A series of polyelement substituted cyclopentadienyl and indenyl boranes and arsanes containing Me₃Si-, Me₃Sn-was synthesised; (C₅H₄SiMe₃)BX₂ (2, X = Cl; 3, X = Br) and (C₉H₆SiMe₃)BX₂ (4, X = Cl; 5, X = Br) were obtained by Si/B exchange reaction in a low yield when X = Cl and in a moderate yield when X = Br, whereas Flu(SiMe₃)₂ does not react with BBr₃ at all. PhB(C₅H₄SiMe₃)₂ (6) and PhB[C₅H₃(SiMe₃)₂]₂ (7) were synthesised using appropriate thallium cyclopentadienides in high yields, 81% and 99% respectively. More bulky indenyl derivatives TrsB(C₉H₇)₂ (8, Trs = (Me₃Si)₃C-), PhB(C₉H₆SiMe₃)₂ (9), Ph₂B(C₉H₆SiMe₃) (10) were prepared by metathesis reactions of lithium indenides with boron halides in high yields. A subsequent transmetallation of C₉H₆(SnMe₃)₂ with PhBCl₂ followed by addition of ZrCl₄ gave (η-⁵-C₉H₆SnMe₂Cl)₂ZrCl₂ (11) in the form of one of two possible diastereomers in high yield. C₉H₆(SiMe₃)SnMe₃ reacts with BCl₃ to give the appropriate bis-indenyl derivative, that was easily converted to the ansa-zirconocene complex [MeB(η⁵-C₉H₆)₂]ZrCl₂ (12). The sterically demanding bis-indenyl ligand 8 underwent direct deprotonation by t-BuLi, affording [TrsB(η⁵-C₉H₆)₂]ZrCl₂ (13) by in situ reaction with Me₃SnCl and ZrCl₄. Indenylarsanes (C₉H₇)₃As (14), t-BuAs(C₉H₇)₂ (15), C₉H₇AsMe₂ (16) and (C₉H₆SiMe₃)AsMe₂ (17) were synthesised by reactions of lithium indenides with asenic halides in good to excellent yields.

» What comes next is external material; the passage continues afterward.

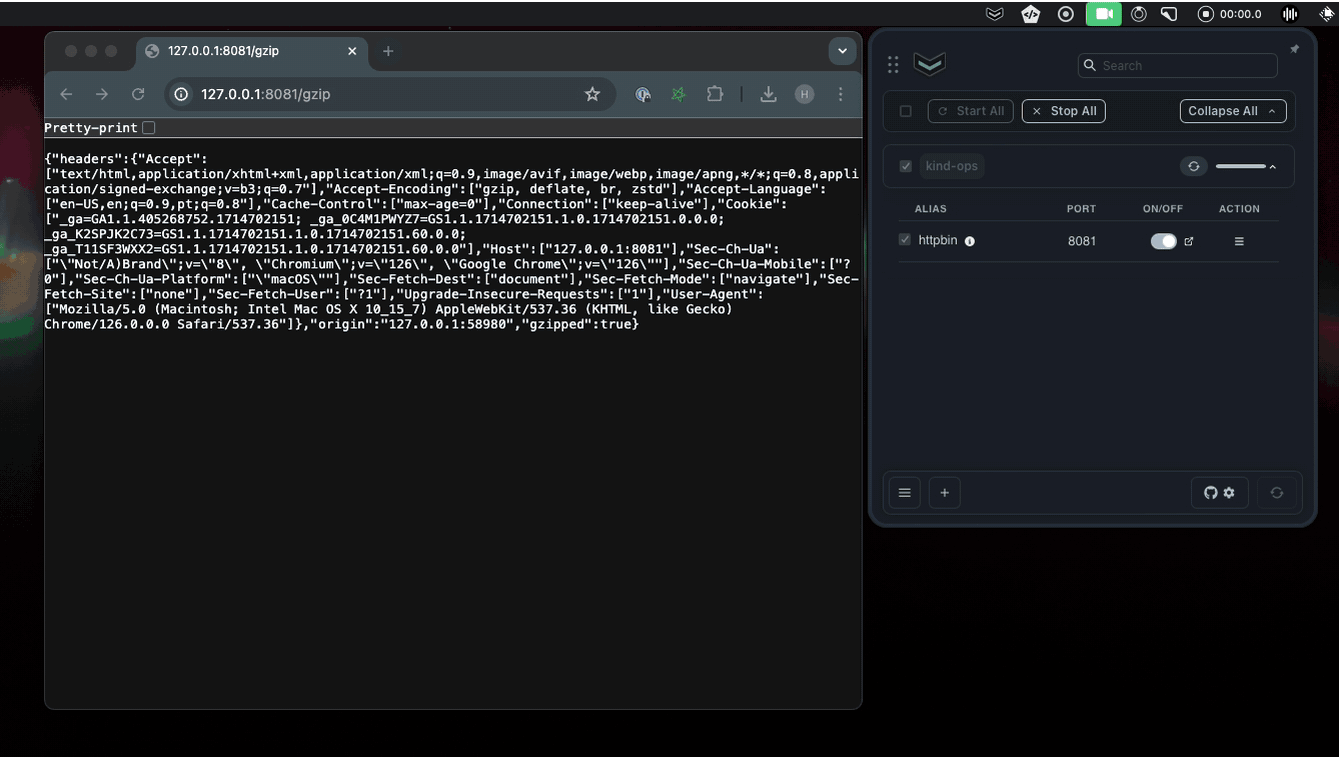Toggle the httpbin port forward on/off switch

(1163, 240)
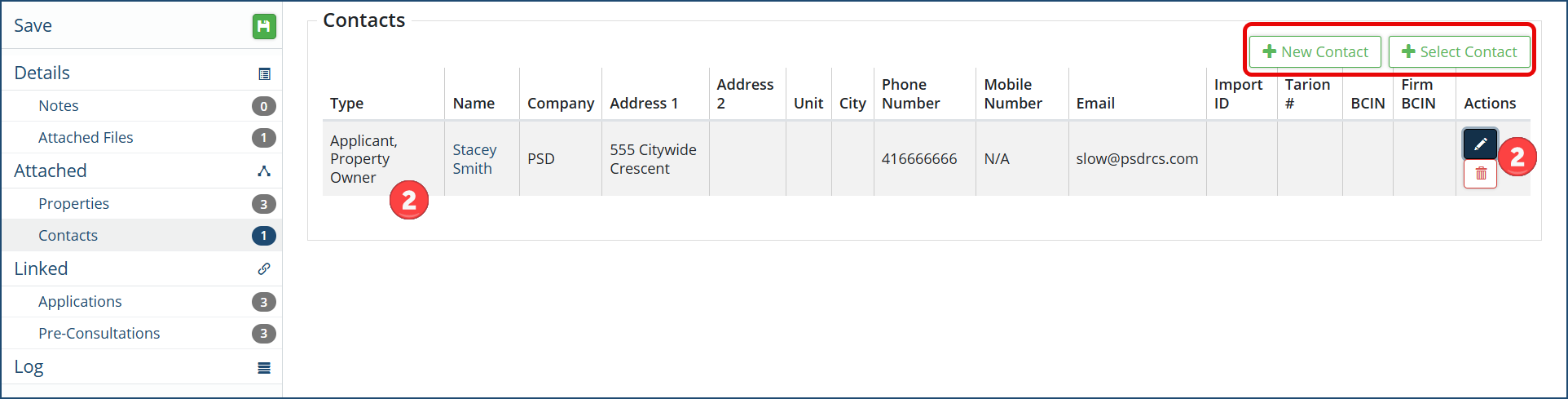Delete contact using red trash icon
Viewport: 1568px width, 399px height.
click(1480, 174)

All these compounds were characterized by analytical and spectroscopic data (NMR, MS). 14 and 15 exist as complex isomeric mixtures with the arsenic atom in the allylic position of the indenyl ring; the crystal structure of a meso form of 15 was determined by X-ray diffraction methods. 17 consists of two isomers with a vinylic (17a) and an allylic (17b) Me₃Si substituent. Stannylation of 16 by Me₃SnNEt₂ led exclusively to the diallylic derivative (C₉H₆AsMe₂)SnMe₃ (18) in quantitative yield. The latter was readily converted to a polymeric, half-sandwich indenyl zirconocene [η⁵-(C₉H₆AsMe₂)ZrCl₃]_n (19) in high yield. Further reaction of 19 with Cp * Li resulted in the formation of a new arsano substituted bent metallocene complex [η⁵-(C₉H₆AsMe₂)-η⁵-(C₅Me₅)]ZrCl₂ (20) in good yield.